I used to use "Lanner" gear for voip and these had embedded intel ethernets. I don't have any more of them to test, but I swear I've seen it on them as well. We suspected power supply problems because the link lights would just go dark every once in a blue moon and need a power cycle to set right, but then we were never be able to reproduce it.
I am impressed by his original troubleshooting, but this followup seems impractical. Of his three suggestions, only the third (Intel providing improved board testing tools) even seems like it could possibly prevent this sort of problem. Asking for hardware-enforced "sane" behavior is like asking, "why doesn't my computer know I don't want my program to deadlock, segfault, or loop indefinitely?" That is, if the controller could do that then it would solve the Halting Problem. Improved drivers, his second suggestion, are always a good thing, but drivers only get patched to handle broken hardware in response to the discovery of broken hardware. There is no way to anticipate each particular way a NIC could possibly be broken ahead of time.
The market demands controllers with flexible and expandable functionality. Board manufacturers use the EEPROM to specify exactly what behavior is required. If a particular manufacturer underestimates the importance of correctness and doesn't perform the code review and testing necessary to prevent a PoD, that isn't Intel's fault.
Kristian Kielhofner here - While I understand your analogy I don't think it's an accurate one. In fact, with the release of the successor to the 82574 Intel has already implemented some of the things I suggested:
Clearly they have learned from the various EEPROM issues on previous controllers (including the 82574) and implemented (among other things) EEPROM signing, which addresses some (most?) of my concerns about sane hardware behavior. Software drivers already do some basic EEPROM checks on this hardware (I know because I've had to tweak them); I'm simply suggesting these checks go a little further to verify the various EEPROM settings than could potentially result in a scenario like this one. When the effects are as significant as they are here I hope we can all agree: more sanity checking is a good thing.

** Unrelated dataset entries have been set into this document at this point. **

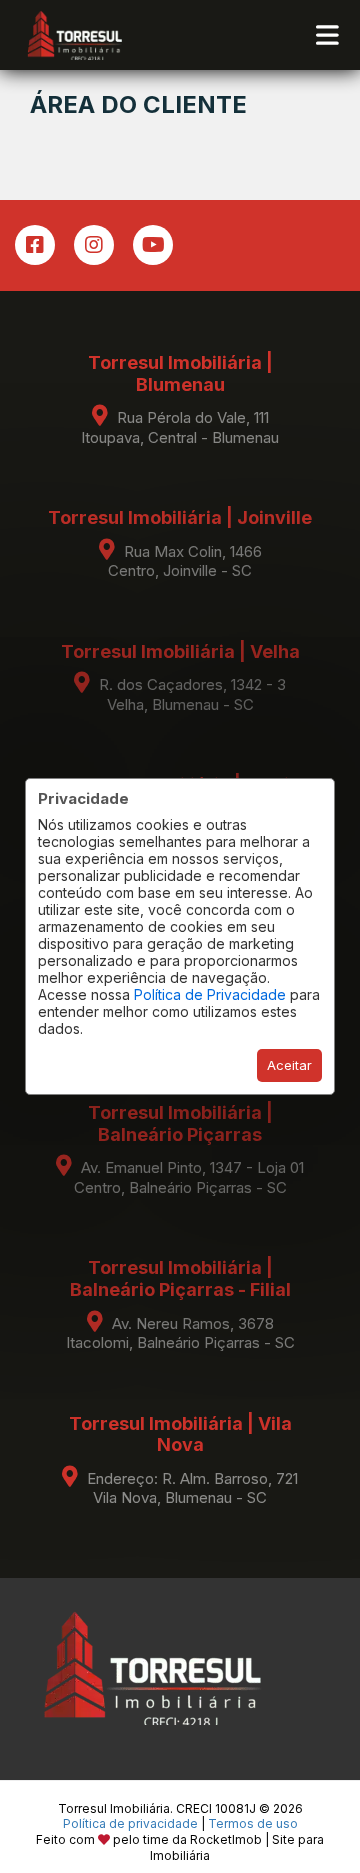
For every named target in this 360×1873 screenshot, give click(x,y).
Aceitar (289, 1065)
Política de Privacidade (210, 994)
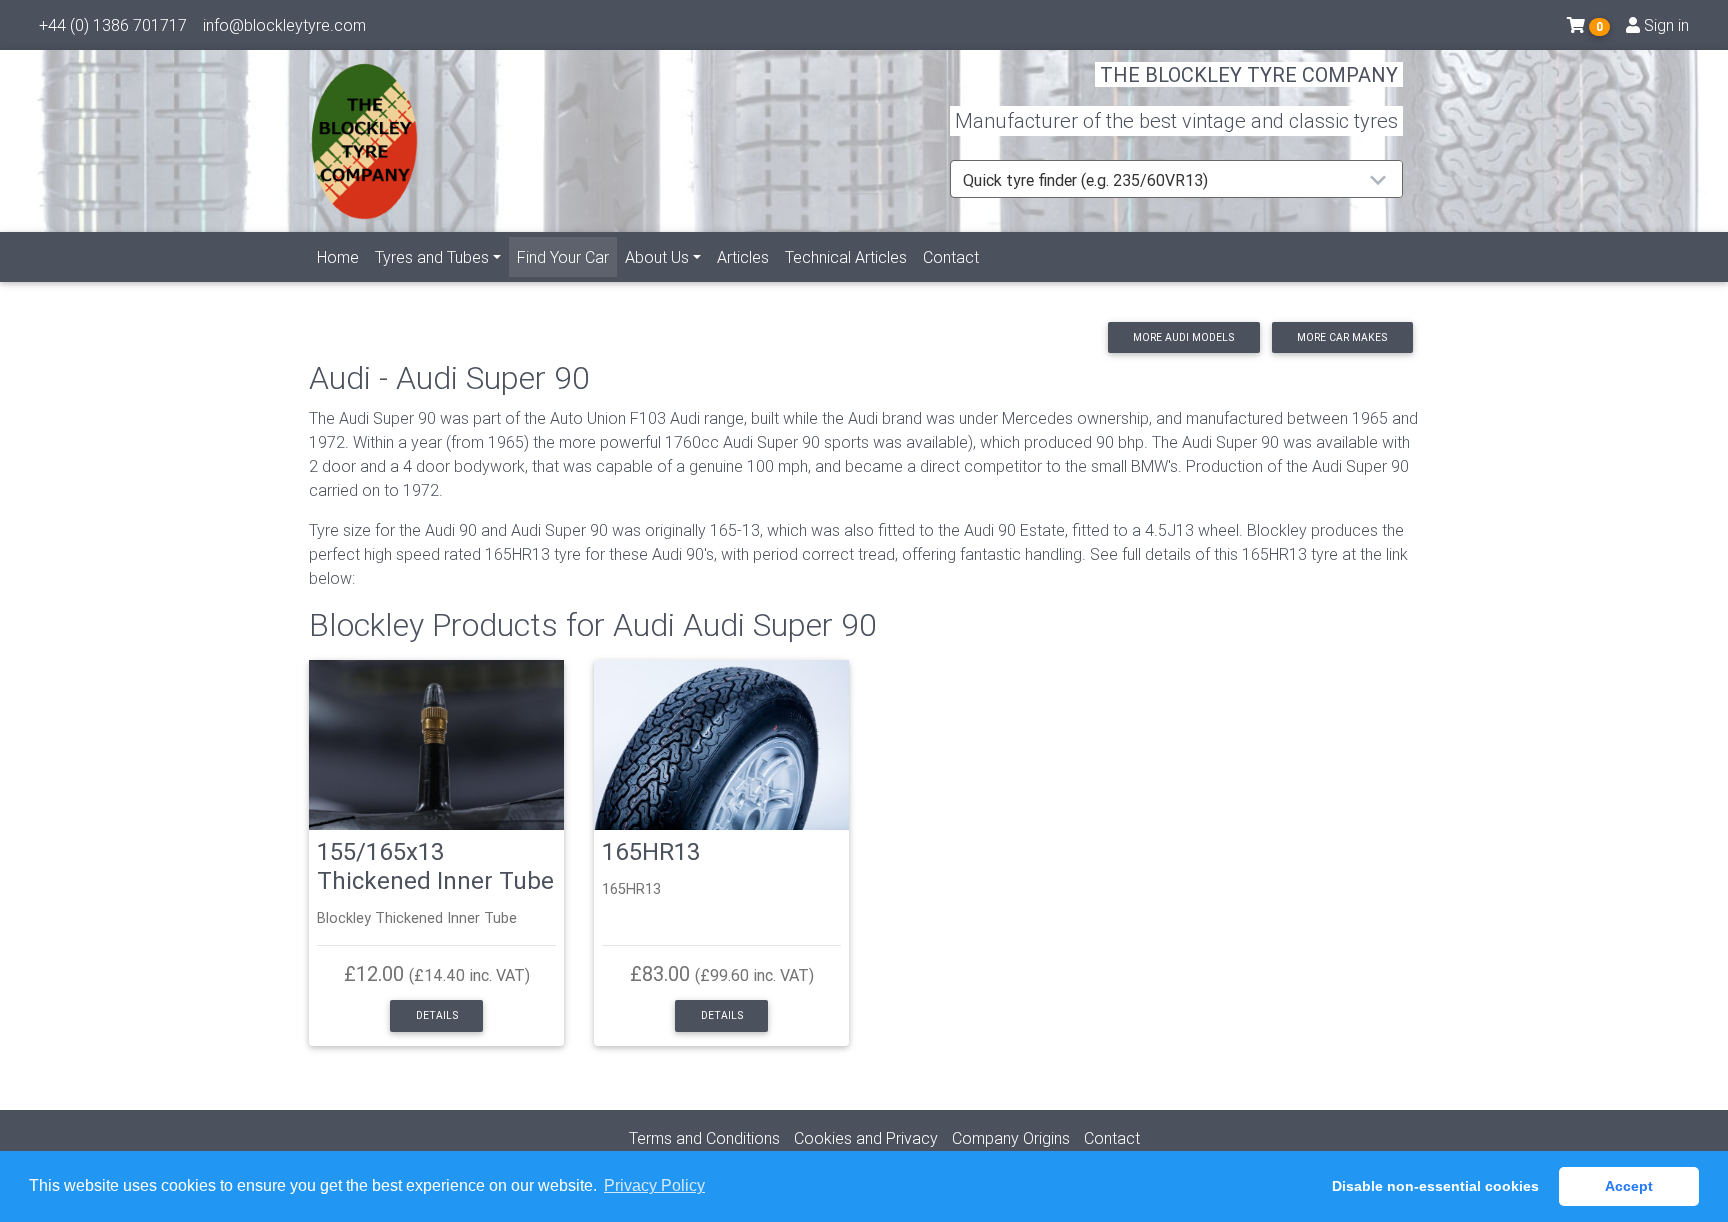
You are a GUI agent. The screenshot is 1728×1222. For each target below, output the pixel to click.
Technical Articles (846, 257)
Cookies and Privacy (866, 1138)
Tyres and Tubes (432, 257)
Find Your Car (567, 256)
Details (437, 1015)
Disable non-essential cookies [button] (1435, 1186)
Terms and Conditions (704, 1138)
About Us (657, 257)
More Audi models (1183, 337)
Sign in (1664, 25)
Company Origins (1011, 1138)
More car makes (1342, 337)
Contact (951, 257)
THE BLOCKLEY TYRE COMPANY (1249, 74)
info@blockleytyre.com (284, 25)
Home (338, 257)
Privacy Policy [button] (654, 1185)
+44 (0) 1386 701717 (113, 25)
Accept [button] (1629, 1186)
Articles (743, 257)
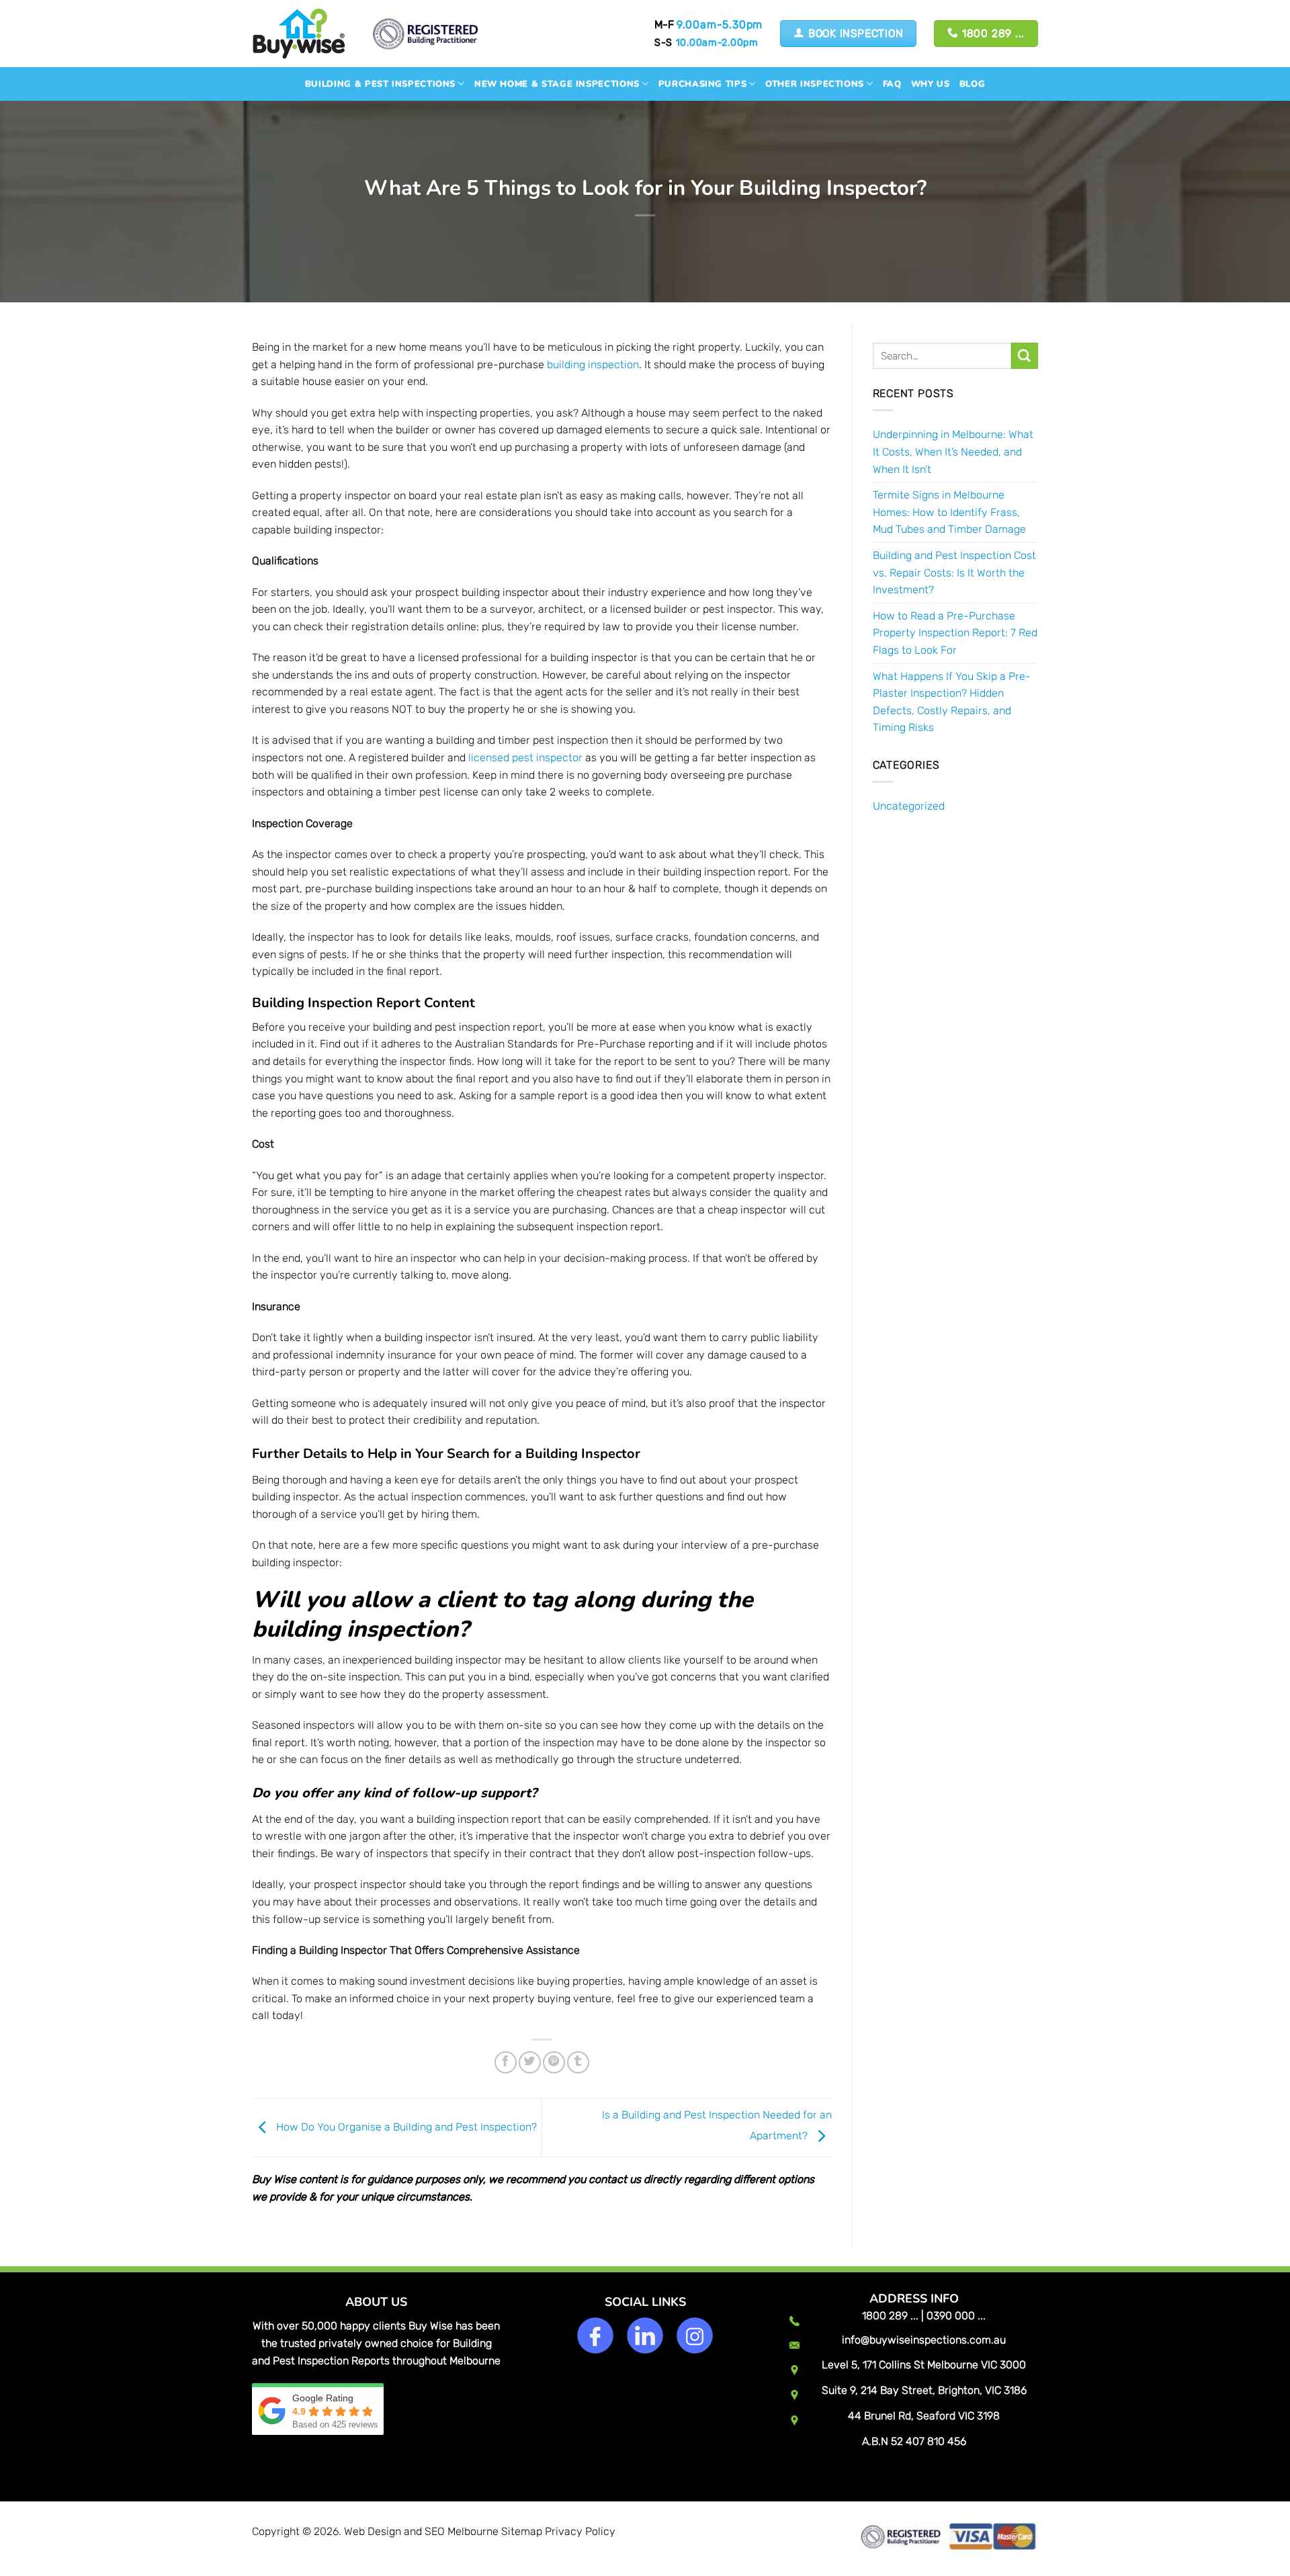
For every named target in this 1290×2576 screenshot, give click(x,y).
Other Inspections (814, 84)
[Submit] (1024, 356)
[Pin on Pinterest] (554, 2062)
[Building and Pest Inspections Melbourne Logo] (299, 33)
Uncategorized (909, 806)
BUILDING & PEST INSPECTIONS (380, 84)
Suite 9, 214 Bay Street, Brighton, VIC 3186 (924, 2390)
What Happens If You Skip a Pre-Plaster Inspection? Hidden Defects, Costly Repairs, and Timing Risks (952, 702)
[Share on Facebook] (505, 2062)
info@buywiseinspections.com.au (924, 2339)
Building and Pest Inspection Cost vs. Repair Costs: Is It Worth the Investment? (954, 572)
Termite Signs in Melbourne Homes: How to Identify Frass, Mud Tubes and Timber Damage (949, 511)
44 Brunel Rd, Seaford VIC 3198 (924, 2415)
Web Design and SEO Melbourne (421, 2531)
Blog (972, 84)
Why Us (930, 84)
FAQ (892, 84)
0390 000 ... (956, 2315)
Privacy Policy (580, 2531)
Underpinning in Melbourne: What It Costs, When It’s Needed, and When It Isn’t (953, 451)
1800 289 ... (890, 2315)
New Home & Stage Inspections (557, 84)
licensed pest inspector (525, 757)
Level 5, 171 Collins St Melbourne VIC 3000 (924, 2364)
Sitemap (521, 2531)
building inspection (593, 364)
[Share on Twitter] (530, 2062)
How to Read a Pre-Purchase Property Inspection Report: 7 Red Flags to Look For (955, 632)
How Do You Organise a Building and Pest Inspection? (405, 2126)
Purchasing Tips (702, 84)
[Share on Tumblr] (578, 2062)
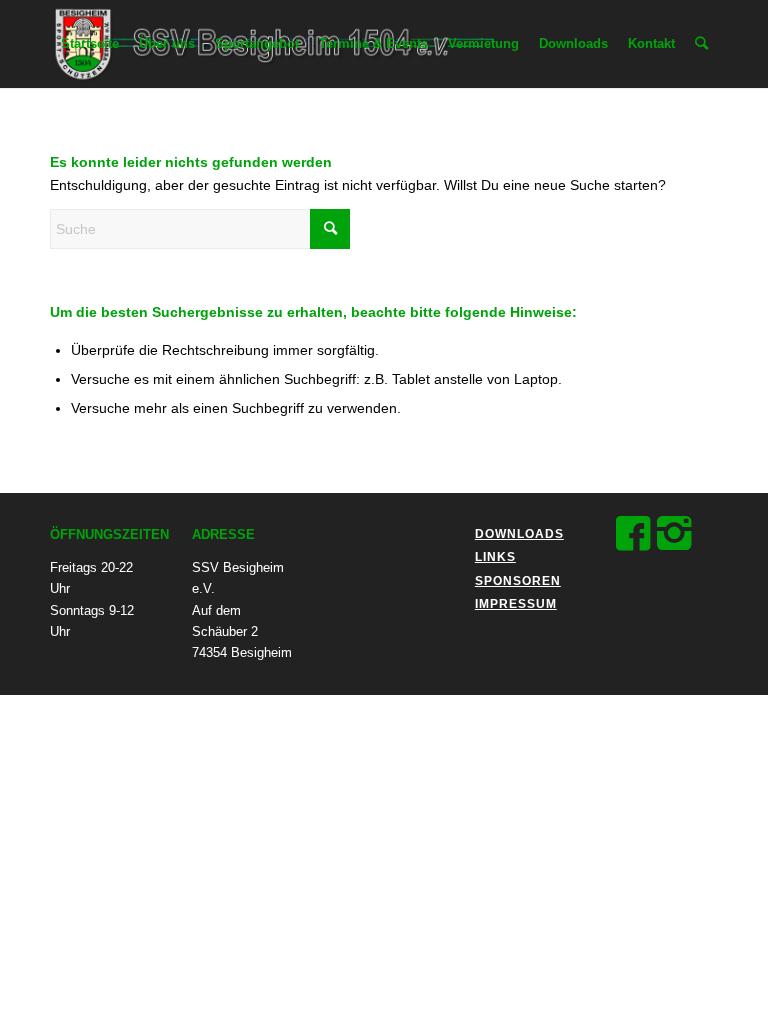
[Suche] (701, 44)
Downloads (519, 534)
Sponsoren (518, 581)
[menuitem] (90, 44)
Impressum (516, 604)
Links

Let me preface this by saying that your epic trouble-shooting effort was really cool. That's what inspires me to pay so much attention to this.
If you'll excuse my ignorance, could you identify which points made on the linked page correspond to your suggestions? I can see how signature checking, if there is in fact such a mechanism on the controller, can help ensure that an EEPROM image is a member of a particular favored set of such images, but you'll admit that that's a less general approach than "in-hardware sane behavior". I don't know anything about µC design, but it would surprise me if the mistake here were as simple as setting a "die when you see this particular byte sequence" bit. It seems more likely that the behavior is an emergent property based on a combination of flags and coded behavior. I still don't think it would be possible for the controller to prevent that result in general. It is possible to test for bad behavior, as your customers proved. It's also possible for drivers to correctly handle the bad behavior of their hardware, and I'm sure appropriate patches are welcome.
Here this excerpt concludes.